- YOUR INSTRUCTIONS: Every entry below needs to be repeated exactly.

- Records from a data collection:
++++++++

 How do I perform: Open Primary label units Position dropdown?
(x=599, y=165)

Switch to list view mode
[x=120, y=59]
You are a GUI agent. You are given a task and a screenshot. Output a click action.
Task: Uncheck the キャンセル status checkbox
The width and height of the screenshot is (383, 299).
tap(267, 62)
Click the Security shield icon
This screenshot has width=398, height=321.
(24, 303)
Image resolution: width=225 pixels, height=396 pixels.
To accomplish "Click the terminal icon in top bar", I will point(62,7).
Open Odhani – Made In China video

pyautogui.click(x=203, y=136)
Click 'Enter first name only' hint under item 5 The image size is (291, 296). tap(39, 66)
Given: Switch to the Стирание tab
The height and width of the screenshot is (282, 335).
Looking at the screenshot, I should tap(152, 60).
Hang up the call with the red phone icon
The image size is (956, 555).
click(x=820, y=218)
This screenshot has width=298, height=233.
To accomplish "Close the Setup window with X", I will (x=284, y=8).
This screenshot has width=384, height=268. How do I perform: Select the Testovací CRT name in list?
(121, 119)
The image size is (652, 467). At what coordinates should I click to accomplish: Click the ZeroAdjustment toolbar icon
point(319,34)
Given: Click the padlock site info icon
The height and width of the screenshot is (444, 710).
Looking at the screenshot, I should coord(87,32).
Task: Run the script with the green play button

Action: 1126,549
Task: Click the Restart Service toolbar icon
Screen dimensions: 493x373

++++++++

- ANSWER TO THE PROBLEM:
 How do I perform: Open Primary label units Position dropdown?
(x=599, y=165)

Switch to list view mode
[x=120, y=59]
You are a GUI agent. You are given a task and a screenshot. Output a click action.
Task: Uncheck the キャンセル status checkbox
The width and height of the screenshot is (383, 299).
tap(267, 62)
Click the Security shield icon
This screenshot has width=398, height=321.
(24, 303)
Image resolution: width=225 pixels, height=396 pixels.
To accomplish "Click the terminal icon in top bar", I will point(62,7).
Open Odhani – Made In China video

pyautogui.click(x=203, y=136)
Click 'Enter first name only' hint under item 5 The image size is (291, 296). tap(39, 66)
Given: Switch to the Стирание tab
The height and width of the screenshot is (282, 335).
Looking at the screenshot, I should tap(152, 60).
Hang up the call with the red phone icon
The image size is (956, 555).
click(x=820, y=218)
This screenshot has width=298, height=233.
To accomplish "Close the Setup window with X", I will (x=284, y=8).
This screenshot has width=384, height=268. How do I perform: Select the Testovací CRT name in list?
(121, 119)
The image size is (652, 467). At what coordinates should I click to accomplish: Click the ZeroAdjustment toolbar icon
point(319,34)
Given: Click the padlock site info icon
The height and width of the screenshot is (444, 710).
Looking at the screenshot, I should coord(87,32).
Task: Run the script with the green play button

Action: 1126,549
Task: Click the Restart Service toolbar icon
Screen dimensions: 493x373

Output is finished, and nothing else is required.